Can you output, character for character, the lines starting with the one that contains "Given: Enable Use" and running through the last line below, including both?

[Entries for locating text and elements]
*-*-*
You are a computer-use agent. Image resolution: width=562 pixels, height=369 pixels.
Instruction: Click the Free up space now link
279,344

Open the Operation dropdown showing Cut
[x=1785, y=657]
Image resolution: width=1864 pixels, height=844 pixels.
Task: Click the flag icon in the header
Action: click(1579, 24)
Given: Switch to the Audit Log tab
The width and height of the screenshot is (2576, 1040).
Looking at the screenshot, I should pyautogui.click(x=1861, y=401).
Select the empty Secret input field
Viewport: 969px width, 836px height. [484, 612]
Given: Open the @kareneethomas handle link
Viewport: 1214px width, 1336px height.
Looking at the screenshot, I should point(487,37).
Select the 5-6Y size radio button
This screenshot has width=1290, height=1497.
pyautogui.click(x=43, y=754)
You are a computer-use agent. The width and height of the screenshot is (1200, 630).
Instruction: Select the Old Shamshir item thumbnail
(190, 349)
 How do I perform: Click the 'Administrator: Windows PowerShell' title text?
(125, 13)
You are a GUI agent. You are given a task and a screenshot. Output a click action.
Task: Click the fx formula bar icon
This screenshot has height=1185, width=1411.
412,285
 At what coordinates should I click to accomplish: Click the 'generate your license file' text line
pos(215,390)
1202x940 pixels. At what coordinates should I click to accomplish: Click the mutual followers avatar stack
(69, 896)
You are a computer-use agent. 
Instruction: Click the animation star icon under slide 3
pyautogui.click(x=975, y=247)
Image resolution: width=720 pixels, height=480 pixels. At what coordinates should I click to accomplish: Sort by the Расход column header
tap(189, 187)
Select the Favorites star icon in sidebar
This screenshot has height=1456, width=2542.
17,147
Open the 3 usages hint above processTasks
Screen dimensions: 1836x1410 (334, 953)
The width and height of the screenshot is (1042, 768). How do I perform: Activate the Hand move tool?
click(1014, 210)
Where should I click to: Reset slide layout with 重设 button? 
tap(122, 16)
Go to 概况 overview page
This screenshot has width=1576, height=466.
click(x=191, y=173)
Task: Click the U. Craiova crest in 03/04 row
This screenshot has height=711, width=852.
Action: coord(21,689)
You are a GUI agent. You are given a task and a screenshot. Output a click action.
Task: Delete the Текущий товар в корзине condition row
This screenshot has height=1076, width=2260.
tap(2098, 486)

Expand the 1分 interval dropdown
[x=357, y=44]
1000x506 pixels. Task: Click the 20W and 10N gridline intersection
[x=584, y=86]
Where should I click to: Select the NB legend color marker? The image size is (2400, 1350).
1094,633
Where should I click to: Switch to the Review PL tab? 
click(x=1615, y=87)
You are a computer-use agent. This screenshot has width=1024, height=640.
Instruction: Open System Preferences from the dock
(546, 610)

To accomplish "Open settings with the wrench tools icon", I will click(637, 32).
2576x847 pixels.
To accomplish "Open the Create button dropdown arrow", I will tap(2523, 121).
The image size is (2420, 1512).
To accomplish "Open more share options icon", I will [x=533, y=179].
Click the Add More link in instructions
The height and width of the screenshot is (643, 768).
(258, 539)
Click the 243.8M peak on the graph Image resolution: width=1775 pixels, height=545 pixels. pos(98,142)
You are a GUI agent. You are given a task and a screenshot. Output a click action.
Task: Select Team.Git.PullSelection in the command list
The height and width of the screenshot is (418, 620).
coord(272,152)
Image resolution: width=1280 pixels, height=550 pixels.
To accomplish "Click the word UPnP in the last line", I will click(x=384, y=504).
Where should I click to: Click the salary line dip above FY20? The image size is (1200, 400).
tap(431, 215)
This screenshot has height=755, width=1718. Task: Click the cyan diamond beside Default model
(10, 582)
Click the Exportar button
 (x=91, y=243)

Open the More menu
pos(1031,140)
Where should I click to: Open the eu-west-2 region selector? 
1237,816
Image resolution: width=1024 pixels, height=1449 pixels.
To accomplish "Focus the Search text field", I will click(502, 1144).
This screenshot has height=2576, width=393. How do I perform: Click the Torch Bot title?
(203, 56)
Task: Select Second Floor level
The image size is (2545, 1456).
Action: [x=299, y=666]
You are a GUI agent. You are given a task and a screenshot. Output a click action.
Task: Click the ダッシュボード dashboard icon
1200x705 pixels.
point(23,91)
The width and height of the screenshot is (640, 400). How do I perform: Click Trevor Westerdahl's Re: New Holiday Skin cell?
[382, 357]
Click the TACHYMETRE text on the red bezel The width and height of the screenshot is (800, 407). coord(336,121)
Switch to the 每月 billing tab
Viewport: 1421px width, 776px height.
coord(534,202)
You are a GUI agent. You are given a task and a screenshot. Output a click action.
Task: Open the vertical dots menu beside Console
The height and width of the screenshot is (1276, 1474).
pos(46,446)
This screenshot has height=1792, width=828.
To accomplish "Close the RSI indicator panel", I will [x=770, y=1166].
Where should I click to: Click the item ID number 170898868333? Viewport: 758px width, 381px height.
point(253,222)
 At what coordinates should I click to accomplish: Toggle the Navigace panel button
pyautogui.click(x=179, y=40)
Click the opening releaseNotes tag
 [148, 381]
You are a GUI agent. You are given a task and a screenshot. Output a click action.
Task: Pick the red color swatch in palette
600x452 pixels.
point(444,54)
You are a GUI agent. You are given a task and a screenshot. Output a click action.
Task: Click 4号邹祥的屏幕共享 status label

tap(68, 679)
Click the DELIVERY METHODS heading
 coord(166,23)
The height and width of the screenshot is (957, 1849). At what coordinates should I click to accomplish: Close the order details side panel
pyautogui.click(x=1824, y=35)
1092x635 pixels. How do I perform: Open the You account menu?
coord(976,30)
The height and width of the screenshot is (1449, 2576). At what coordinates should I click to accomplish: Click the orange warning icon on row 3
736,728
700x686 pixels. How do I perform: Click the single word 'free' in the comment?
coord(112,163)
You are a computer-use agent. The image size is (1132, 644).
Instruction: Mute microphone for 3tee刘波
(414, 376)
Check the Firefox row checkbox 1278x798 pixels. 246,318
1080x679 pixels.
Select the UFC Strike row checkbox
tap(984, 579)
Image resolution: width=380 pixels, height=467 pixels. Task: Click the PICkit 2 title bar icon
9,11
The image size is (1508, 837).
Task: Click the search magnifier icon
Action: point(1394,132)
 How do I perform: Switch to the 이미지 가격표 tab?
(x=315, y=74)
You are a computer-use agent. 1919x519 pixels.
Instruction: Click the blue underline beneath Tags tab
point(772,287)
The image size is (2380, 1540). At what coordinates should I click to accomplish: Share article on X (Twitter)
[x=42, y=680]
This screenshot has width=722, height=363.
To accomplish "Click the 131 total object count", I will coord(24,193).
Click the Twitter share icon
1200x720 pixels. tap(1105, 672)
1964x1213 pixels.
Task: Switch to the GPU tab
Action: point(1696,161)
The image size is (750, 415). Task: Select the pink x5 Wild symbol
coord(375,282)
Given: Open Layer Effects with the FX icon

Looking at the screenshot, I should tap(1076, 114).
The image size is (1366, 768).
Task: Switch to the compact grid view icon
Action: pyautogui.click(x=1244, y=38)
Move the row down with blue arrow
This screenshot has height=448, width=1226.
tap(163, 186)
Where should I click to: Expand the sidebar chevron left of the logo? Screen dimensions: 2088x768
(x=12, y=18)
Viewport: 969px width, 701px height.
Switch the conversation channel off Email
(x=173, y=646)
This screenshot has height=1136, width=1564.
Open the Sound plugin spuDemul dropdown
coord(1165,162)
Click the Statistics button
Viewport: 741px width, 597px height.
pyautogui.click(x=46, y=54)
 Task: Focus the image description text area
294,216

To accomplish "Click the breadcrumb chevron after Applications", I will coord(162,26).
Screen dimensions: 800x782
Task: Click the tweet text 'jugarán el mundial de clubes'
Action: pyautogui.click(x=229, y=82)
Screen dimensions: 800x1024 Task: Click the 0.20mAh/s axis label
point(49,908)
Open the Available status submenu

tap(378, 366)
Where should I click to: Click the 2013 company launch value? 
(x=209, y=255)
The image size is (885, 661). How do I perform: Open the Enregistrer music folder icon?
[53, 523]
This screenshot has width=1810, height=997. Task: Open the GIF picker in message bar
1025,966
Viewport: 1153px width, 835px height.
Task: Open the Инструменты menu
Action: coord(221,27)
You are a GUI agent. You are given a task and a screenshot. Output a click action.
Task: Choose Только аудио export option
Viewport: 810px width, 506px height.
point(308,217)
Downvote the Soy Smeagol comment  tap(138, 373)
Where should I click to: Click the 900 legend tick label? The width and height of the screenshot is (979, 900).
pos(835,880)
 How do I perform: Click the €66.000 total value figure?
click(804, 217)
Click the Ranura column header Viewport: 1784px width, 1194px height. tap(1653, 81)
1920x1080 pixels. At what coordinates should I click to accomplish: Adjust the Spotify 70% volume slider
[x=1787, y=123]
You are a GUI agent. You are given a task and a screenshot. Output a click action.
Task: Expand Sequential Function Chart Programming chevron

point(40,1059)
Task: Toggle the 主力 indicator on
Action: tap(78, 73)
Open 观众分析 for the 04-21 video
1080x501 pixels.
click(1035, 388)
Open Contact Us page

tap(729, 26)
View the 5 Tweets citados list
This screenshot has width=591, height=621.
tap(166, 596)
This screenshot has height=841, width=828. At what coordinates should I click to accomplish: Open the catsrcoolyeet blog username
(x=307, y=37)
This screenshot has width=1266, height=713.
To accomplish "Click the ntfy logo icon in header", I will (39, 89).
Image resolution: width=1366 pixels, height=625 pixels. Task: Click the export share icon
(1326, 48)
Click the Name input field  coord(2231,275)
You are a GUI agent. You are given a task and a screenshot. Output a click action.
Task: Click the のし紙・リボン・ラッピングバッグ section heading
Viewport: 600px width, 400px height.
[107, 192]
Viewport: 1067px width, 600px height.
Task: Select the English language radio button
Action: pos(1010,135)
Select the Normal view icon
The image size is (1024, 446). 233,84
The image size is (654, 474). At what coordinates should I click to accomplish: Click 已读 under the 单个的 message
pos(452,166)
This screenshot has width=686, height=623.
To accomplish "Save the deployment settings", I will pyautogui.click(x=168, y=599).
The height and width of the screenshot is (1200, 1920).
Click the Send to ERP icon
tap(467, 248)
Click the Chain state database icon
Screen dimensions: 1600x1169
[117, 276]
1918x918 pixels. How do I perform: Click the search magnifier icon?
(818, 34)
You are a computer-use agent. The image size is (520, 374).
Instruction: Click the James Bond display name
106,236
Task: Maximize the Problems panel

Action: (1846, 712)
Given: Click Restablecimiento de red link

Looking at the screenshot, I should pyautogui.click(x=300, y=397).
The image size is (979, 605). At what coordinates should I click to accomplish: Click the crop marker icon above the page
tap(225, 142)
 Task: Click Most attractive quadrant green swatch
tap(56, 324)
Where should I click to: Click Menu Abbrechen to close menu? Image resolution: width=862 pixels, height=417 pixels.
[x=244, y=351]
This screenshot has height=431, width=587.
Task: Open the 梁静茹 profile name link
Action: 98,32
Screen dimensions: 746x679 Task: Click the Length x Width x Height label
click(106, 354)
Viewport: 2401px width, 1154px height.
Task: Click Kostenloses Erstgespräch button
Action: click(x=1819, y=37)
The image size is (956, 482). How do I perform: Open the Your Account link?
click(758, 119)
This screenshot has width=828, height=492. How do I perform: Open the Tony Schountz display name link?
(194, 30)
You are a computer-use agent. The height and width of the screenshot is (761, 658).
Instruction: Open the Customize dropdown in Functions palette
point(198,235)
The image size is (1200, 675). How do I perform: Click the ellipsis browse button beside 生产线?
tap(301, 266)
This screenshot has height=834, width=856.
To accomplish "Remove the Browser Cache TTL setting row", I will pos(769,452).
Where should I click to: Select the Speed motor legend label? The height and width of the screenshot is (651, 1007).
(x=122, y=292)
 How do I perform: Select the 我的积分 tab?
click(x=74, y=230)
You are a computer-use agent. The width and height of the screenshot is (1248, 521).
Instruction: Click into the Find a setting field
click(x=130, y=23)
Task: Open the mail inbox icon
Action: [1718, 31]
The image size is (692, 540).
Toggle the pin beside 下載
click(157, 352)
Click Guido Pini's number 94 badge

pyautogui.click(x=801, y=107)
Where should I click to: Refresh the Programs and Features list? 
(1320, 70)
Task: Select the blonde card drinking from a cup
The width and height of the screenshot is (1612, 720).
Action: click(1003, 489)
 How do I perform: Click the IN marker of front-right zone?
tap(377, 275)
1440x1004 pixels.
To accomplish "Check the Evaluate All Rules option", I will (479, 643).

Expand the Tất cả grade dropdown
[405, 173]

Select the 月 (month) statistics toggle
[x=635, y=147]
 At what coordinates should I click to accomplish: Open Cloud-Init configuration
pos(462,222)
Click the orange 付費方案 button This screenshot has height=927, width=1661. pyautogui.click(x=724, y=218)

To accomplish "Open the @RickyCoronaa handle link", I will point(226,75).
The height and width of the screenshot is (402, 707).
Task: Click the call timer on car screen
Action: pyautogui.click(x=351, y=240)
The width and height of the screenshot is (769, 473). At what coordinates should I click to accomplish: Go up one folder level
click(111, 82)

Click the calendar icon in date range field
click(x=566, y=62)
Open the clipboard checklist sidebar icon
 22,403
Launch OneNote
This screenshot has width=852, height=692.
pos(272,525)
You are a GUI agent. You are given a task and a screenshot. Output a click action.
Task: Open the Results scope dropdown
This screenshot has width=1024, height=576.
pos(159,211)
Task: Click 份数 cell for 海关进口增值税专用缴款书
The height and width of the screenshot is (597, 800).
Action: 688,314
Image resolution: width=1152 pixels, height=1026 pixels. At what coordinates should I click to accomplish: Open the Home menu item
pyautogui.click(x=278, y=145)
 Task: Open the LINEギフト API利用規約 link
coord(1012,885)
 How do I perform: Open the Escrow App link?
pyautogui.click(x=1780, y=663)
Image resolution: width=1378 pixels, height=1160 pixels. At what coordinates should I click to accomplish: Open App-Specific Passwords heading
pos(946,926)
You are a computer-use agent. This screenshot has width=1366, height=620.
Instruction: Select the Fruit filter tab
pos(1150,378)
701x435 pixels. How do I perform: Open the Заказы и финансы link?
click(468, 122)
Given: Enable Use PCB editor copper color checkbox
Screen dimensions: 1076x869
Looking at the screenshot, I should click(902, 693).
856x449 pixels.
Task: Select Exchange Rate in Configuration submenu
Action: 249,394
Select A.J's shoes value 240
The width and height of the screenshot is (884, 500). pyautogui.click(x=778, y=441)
*-*-*
→ **PROBLEM SOLUTION**
Given: Enable Use PCB editor copper color checkbox
Screen dimensions: 1076x869
Looking at the screenshot, I should click(902, 693).
856x449 pixels.
Task: Select Exchange Rate in Configuration submenu
Action: 249,394
Select A.J's shoes value 240
The width and height of the screenshot is (884, 500). pyautogui.click(x=778, y=441)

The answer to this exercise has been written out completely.